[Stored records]
=== Begin Enclosure ===

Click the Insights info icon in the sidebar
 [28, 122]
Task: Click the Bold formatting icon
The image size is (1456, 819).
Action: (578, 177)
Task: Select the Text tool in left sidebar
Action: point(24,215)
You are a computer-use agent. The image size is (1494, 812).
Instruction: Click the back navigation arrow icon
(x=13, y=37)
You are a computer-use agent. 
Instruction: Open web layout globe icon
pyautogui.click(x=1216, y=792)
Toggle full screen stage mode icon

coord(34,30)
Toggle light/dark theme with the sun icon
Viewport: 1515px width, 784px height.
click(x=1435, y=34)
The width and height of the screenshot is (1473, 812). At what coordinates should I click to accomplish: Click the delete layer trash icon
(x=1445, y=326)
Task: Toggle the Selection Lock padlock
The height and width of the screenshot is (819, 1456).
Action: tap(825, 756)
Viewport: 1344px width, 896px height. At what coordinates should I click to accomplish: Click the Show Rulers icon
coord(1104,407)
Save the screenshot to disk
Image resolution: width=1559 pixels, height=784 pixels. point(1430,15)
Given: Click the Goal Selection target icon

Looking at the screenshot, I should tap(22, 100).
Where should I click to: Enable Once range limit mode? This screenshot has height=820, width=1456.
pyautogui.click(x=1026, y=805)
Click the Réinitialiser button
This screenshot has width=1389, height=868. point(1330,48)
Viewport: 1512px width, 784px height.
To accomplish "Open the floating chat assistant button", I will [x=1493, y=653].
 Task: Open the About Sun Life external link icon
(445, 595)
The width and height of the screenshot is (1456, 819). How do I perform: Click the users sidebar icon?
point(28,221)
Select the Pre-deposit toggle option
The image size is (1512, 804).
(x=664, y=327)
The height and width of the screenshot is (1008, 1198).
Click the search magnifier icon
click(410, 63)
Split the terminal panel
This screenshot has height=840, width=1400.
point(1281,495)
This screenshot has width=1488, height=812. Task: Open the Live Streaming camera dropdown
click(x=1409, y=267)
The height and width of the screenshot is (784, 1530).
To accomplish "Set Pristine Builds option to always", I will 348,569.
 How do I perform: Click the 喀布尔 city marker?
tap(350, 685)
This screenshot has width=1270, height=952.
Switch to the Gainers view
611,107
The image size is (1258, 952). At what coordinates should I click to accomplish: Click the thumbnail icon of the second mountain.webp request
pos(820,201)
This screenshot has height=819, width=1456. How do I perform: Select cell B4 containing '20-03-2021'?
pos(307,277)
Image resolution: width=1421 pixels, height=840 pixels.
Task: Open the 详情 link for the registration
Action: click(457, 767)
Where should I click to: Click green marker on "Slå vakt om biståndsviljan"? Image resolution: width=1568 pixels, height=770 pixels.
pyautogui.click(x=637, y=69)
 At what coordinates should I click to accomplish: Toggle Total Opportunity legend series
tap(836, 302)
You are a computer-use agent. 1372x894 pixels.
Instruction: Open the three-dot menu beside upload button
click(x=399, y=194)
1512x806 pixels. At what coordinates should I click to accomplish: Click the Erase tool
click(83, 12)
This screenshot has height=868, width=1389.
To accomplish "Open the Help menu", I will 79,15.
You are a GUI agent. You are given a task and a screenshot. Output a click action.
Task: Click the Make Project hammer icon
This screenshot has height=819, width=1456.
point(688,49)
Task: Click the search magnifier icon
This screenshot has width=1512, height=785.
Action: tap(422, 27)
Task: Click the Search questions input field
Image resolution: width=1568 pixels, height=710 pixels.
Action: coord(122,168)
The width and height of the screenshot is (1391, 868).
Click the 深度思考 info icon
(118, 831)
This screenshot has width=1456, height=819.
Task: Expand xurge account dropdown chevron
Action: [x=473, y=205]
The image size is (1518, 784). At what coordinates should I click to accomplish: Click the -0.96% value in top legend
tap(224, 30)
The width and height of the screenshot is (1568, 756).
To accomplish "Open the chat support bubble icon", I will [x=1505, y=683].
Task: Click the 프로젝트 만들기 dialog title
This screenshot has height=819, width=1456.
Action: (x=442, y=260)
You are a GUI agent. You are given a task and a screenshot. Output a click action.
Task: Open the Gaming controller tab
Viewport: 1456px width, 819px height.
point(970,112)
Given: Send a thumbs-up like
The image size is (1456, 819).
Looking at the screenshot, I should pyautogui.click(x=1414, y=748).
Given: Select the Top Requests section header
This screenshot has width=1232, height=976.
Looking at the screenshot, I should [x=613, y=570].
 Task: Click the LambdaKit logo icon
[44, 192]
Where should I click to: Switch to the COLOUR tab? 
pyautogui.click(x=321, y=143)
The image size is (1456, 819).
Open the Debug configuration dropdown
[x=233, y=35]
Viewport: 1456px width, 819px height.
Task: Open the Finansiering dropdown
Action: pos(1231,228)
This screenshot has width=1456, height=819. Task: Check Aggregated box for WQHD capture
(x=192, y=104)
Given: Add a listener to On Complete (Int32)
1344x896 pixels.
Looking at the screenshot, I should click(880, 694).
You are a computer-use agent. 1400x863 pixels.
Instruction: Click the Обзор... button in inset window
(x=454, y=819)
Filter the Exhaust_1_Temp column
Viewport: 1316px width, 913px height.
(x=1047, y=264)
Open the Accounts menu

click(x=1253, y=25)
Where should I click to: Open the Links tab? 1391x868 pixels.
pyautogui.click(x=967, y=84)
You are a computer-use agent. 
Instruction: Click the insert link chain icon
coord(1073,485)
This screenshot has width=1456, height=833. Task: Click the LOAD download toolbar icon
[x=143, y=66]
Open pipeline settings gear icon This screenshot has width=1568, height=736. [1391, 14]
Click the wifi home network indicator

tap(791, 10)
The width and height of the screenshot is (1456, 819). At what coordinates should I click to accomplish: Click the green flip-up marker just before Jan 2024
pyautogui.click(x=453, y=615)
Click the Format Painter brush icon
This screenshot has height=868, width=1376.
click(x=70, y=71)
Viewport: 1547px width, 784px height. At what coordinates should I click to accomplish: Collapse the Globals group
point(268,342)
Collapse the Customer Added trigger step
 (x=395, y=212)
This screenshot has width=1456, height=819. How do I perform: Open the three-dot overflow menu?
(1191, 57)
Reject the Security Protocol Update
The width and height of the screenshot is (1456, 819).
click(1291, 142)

=== End Enclosure ===

= WHAT IS BEING ASKED =
Could you copy every line from the records that mentions the word "chat"?

= WRITTEN RESPONSE =
To accomplish "Open the floating chat assistant button", I will [x=1493, y=653].
To accomplish "Open the chat support bubble icon", I will [x=1505, y=683].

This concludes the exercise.